Queste conoscenze, apparentemente molto “specialistiche” e per pochi addetti ai lavori, negli ultimi anni hanno subito diversi “aggiornamenti” al punto che stanno diventando molto utili anche per quei quadri clinici apparentemente distanti da quelli neurodegenerativi, quali ad esempio i quadri clinici secondari a disordini del neuro-sviluppo.
Infatti, continuando gli studi in ambito neurodegenerativo, si è scoperto che la semplice presenza di placche non porta necessariamente a sintomi. In altri termini, gli esami necroscopici hanno evidenziato che i danni anche gravi al tessuto cerebrale non portano necessariamente ad una diminuzione delle nostre abilità più tipiche. Per questo, cervelli molto danneggiati potevano appartenere a persone che in vita non avevano mostrato alcun sintomo specifico (lo studio più noto è stato condotto su suore).

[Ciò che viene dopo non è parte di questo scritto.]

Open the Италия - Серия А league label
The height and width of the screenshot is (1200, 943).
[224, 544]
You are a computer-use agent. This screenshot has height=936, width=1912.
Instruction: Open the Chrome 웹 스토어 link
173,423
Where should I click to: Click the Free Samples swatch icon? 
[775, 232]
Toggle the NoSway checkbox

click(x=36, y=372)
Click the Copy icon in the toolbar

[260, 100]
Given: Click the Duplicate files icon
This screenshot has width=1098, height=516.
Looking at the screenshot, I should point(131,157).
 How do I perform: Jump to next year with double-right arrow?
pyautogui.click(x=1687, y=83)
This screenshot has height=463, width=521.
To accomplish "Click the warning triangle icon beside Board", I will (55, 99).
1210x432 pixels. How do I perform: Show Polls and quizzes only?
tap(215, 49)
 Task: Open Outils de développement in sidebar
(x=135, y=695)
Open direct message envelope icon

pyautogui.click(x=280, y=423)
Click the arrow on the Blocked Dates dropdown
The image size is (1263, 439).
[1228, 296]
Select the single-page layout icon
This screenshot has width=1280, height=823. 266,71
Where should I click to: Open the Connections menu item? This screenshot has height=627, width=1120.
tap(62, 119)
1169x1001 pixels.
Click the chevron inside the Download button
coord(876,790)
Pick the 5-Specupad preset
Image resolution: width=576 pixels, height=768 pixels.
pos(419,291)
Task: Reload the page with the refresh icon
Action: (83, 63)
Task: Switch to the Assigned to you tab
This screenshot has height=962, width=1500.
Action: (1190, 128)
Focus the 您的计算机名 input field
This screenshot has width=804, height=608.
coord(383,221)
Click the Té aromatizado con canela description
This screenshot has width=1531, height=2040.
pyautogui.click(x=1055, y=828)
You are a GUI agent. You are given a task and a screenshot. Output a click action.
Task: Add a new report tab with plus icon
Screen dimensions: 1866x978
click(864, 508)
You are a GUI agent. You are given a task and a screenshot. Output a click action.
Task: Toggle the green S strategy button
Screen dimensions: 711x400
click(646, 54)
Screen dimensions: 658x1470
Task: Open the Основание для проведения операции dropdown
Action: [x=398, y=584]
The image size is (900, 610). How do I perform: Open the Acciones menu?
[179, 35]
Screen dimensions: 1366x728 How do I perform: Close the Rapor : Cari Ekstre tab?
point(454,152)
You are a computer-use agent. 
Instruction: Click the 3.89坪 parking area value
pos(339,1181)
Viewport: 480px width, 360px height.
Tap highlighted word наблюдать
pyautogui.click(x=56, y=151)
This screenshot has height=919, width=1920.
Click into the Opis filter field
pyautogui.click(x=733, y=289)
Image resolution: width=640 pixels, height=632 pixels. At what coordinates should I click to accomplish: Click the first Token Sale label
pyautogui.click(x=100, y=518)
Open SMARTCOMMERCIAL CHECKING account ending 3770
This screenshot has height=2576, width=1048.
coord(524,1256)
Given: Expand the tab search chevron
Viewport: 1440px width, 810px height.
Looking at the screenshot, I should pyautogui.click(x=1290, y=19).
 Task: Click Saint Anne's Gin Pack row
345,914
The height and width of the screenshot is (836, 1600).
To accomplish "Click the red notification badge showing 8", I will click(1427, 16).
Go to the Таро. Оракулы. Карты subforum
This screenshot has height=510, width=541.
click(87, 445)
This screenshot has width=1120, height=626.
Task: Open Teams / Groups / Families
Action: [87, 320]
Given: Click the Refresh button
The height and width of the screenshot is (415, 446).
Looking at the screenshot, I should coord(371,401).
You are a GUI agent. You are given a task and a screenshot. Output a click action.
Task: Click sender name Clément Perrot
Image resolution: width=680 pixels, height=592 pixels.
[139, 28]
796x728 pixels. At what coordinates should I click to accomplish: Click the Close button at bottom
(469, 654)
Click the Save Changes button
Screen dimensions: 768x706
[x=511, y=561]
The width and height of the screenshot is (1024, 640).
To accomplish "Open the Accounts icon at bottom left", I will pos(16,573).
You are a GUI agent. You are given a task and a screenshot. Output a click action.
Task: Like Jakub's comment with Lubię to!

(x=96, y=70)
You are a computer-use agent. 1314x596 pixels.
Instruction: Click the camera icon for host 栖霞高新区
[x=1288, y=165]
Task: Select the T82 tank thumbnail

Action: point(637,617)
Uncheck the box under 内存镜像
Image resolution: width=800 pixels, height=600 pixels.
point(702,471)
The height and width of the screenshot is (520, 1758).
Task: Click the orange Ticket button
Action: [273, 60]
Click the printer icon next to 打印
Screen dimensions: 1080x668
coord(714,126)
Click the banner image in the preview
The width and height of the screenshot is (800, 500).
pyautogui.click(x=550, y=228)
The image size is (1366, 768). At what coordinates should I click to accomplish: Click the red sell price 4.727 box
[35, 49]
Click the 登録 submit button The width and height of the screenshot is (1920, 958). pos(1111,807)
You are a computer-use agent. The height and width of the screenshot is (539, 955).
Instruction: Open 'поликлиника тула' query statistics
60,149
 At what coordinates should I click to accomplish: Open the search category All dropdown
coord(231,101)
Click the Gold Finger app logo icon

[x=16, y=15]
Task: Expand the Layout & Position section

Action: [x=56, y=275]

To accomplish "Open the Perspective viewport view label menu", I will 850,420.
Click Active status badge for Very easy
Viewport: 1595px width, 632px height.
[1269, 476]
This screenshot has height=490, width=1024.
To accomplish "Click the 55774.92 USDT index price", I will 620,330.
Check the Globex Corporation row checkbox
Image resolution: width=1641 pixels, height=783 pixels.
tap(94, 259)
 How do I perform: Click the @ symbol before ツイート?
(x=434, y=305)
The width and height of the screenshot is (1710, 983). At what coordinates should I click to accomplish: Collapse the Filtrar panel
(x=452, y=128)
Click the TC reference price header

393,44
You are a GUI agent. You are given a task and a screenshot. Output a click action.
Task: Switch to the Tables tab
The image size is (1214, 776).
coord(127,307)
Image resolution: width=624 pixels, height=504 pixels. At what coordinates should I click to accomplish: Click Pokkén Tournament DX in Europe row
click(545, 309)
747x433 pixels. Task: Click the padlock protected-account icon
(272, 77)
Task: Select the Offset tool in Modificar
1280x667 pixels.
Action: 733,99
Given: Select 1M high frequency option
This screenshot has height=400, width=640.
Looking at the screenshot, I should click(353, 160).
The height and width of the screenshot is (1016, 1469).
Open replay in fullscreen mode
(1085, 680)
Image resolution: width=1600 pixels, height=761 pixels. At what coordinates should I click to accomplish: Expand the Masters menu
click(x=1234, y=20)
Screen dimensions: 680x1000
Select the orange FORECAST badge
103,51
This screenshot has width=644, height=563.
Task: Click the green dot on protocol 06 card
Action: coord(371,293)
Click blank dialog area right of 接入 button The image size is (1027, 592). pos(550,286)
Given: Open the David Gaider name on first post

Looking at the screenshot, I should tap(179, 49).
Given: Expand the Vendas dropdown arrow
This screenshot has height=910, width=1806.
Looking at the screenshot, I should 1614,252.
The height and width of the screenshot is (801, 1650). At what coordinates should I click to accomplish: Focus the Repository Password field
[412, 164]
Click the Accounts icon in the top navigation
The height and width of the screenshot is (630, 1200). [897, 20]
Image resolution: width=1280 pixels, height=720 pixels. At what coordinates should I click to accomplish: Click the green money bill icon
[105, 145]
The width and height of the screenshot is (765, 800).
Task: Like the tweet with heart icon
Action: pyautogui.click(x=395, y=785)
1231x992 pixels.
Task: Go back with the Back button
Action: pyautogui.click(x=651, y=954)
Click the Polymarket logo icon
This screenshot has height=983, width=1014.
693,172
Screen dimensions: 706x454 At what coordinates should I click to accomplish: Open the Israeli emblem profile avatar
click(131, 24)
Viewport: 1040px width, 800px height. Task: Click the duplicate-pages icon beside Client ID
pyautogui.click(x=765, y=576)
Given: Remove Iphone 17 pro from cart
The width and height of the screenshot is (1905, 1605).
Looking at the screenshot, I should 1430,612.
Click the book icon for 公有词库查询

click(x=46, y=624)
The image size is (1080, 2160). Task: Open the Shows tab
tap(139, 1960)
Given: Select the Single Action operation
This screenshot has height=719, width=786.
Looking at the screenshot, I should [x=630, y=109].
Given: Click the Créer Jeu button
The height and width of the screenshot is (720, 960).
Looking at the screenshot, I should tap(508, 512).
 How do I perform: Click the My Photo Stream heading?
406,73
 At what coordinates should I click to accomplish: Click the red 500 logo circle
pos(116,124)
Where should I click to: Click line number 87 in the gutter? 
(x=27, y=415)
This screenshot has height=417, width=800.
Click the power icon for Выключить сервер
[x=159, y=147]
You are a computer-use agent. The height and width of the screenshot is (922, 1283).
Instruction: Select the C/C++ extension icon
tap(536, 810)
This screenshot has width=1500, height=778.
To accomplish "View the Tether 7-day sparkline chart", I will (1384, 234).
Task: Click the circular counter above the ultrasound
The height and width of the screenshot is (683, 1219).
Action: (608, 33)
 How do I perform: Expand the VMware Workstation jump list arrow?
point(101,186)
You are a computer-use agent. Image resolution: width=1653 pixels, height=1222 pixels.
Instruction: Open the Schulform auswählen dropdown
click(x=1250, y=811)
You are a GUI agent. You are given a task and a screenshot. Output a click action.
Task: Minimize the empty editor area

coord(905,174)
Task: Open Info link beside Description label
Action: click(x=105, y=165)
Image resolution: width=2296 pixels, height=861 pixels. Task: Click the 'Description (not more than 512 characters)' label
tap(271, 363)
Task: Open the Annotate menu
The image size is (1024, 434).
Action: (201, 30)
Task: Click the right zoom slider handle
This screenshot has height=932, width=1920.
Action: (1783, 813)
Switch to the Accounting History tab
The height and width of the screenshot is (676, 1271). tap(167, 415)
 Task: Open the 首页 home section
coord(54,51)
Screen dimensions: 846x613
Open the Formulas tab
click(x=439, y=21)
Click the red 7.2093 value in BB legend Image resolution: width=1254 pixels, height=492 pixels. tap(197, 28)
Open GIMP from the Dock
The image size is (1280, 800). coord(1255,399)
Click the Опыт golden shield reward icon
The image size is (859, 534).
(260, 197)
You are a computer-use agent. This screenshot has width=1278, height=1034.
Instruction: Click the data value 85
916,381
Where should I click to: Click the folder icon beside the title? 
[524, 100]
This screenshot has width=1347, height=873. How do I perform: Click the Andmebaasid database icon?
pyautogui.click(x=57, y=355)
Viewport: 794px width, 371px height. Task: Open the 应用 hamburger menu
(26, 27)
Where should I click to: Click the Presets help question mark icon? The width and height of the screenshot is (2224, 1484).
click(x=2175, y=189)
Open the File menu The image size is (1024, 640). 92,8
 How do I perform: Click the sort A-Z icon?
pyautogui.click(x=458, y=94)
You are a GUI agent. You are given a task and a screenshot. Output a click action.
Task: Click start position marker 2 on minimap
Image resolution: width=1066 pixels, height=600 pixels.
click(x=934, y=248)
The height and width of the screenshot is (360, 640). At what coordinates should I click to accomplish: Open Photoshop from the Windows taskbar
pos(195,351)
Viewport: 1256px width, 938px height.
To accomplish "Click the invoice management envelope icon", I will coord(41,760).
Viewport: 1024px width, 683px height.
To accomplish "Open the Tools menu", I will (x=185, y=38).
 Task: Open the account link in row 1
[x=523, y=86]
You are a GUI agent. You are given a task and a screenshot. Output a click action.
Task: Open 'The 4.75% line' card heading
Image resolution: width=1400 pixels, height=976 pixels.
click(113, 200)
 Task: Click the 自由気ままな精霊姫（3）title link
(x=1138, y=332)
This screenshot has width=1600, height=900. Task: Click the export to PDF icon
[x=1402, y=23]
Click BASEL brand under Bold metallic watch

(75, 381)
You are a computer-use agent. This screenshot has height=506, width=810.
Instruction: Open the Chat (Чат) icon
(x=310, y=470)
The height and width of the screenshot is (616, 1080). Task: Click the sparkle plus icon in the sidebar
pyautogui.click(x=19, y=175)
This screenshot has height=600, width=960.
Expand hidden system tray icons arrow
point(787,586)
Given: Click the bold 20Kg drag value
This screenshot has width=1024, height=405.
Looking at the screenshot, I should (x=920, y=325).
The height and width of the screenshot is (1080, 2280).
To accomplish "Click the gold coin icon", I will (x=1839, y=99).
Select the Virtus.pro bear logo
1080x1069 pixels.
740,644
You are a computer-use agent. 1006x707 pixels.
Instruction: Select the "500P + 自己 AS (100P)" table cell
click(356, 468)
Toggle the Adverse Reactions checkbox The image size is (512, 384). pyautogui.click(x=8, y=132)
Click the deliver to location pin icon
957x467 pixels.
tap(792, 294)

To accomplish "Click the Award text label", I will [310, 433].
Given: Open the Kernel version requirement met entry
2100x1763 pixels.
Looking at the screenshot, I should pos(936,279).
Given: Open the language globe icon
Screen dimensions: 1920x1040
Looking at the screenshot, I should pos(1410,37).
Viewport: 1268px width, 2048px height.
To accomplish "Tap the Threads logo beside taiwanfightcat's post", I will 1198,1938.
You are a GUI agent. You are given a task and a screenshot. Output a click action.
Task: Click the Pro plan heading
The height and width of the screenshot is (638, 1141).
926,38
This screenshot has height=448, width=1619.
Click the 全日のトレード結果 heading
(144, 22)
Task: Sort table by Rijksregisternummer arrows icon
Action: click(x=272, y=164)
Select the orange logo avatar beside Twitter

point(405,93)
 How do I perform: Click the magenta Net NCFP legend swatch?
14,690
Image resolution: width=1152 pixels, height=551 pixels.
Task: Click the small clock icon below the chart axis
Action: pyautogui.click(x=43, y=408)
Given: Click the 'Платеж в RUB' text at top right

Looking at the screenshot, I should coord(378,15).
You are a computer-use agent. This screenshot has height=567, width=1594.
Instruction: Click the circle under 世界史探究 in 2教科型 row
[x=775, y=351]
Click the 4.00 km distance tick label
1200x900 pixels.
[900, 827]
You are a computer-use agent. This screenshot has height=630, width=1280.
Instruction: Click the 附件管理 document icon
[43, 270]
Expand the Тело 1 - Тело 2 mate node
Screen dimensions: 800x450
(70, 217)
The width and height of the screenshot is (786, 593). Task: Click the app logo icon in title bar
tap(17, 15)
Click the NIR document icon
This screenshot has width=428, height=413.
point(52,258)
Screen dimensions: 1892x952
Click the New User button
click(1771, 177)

Continuando la ricerca è stato possibile comprendere che la differenza decisiva, tra i malati (deficit cognitivi in vita) e gli osservati senza segni clinici, consisteva nel fatto che nei cervelli di questi ultimi le reazioni infiammatorie (neuro-infiammazione) erano quasi inesistenti.
Per tutto questo, i ricercatori del settore hanno iniziato a sostenere che l’infiammazione deve essere considerata una delle cause della demenza mentre la sua assenza potrebbe proteggere, pur in presenza di altre cause (atrofia corticale molto accentuata ai test neuroradiologi).
Ad oggi, cosa vogliono intendere le neuroscienze con il termine neuro-infiammazione?
La neuro-infiammazione è un fenomeno infiammatorio che compromette la neuroplasticità, ossia la capacità dei neuroni di funzionare e rigenerarsi, in seguito ad una attivazione delle cellule della glia e alla produzione di abbondanti citochine.
La neuro-infiammazione, come anche lo stress ossidativo, porta ad una riduzione della sintesi dei neurotrasmettitori con conseguenze “drammatiche” specie in un cervello in via di sviluppo.
Negli ultimi anni un numero crescente di tecnici sottolinea sempre più l’importanza dei primi mille giorni di vita.
Infatti, dal concepimento alla fine del secondo anno di vita il modo in cui i neuroni si generano, si differenziano, e si connettono determina ciò che accadrà in seguito. Le neuroscienze ci hanno abbondantemente mostrato che in questa fase della vita del cucciolo d’uomo il cervello è teatro di una frenetica attività, con miliardi di neuroni che si formano, migrano verso la loro sede definitiva e si connettono tra di loro, dando forma al connettoma, ove innumerevoli connessioni si formeranno e si perderanno per tutta la vita dell’organismo.
Quello che è emerso negli anni, grazie alla ricerca, è che la presenza attenta ed amorevole dei genitori (carezze delle mamme), così come un ambiente ricco di stimoli sensori-motori ed una buona alimentazione, aiuta il cervello a sviluppare la sua fittissima rete neurale (connettoma).
Allo stesso tempo, la neuro-infiammazione ostacola lo sviluppo del cervello del cucciolo d’uomo.
Comprendere i meccanismi biologici alla base del processo neuro-infiammatorio contribuirà sia a farci “invecchiare meglio” sia a proteggere i nostri cuccioli dalla minaccia dei disordini del neuro-sviluppo.